— GOAL —
Please format everything from the start of the rows down to the line containing "Wandbekleding (388, 37)" as a two-column CSV headed request and answer, with one line per request. Put each field in quotes, replace any line breaks with spaces, and leave out the pictures.

— Screen-element location rows —
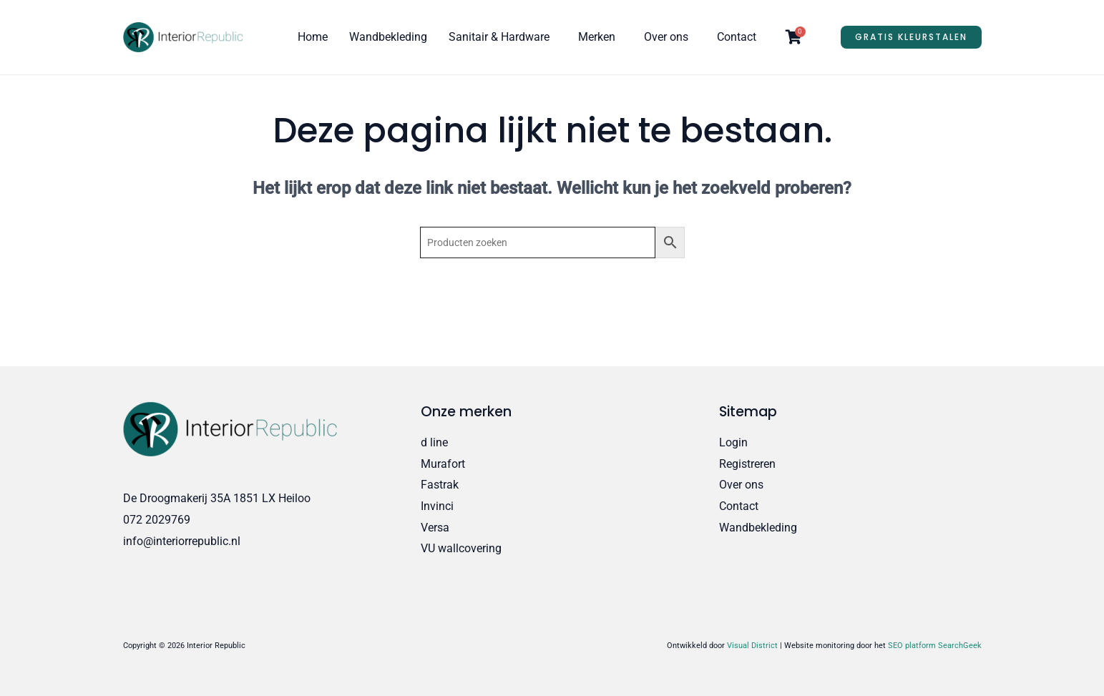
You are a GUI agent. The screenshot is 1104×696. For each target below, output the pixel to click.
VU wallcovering (461, 548)
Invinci (437, 506)
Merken (596, 37)
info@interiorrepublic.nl (181, 541)
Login (733, 442)
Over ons (666, 37)
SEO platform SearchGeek (935, 645)
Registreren (747, 464)
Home (313, 37)
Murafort (443, 464)
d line (434, 442)
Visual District (752, 645)
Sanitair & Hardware (499, 37)
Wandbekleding (388, 37)
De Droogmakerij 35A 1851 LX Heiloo (217, 498)
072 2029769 (156, 519)
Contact (736, 37)
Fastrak (440, 484)
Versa (435, 527)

— ANSWER FOR THIS EXERCISE —
request,answer
"You are a GUI agent. The screenshot is 1104×696. For each target below, output the pixel to click. VU wallcovering","(461, 548)"
"Invinci","(437, 506)"
"Merken","(596, 37)"
"info@interiorrepublic.nl","(181, 541)"
"Login","(733, 442)"
"Over ons","(666, 37)"
"SEO platform SearchGeek","(935, 645)"
"Registreren","(747, 464)"
"Home","(313, 37)"
"Murafort","(443, 464)"
"d line","(434, 442)"
"Visual District","(752, 645)"
"Sanitair & Hardware","(499, 37)"
"Wandbekleding","(388, 37)"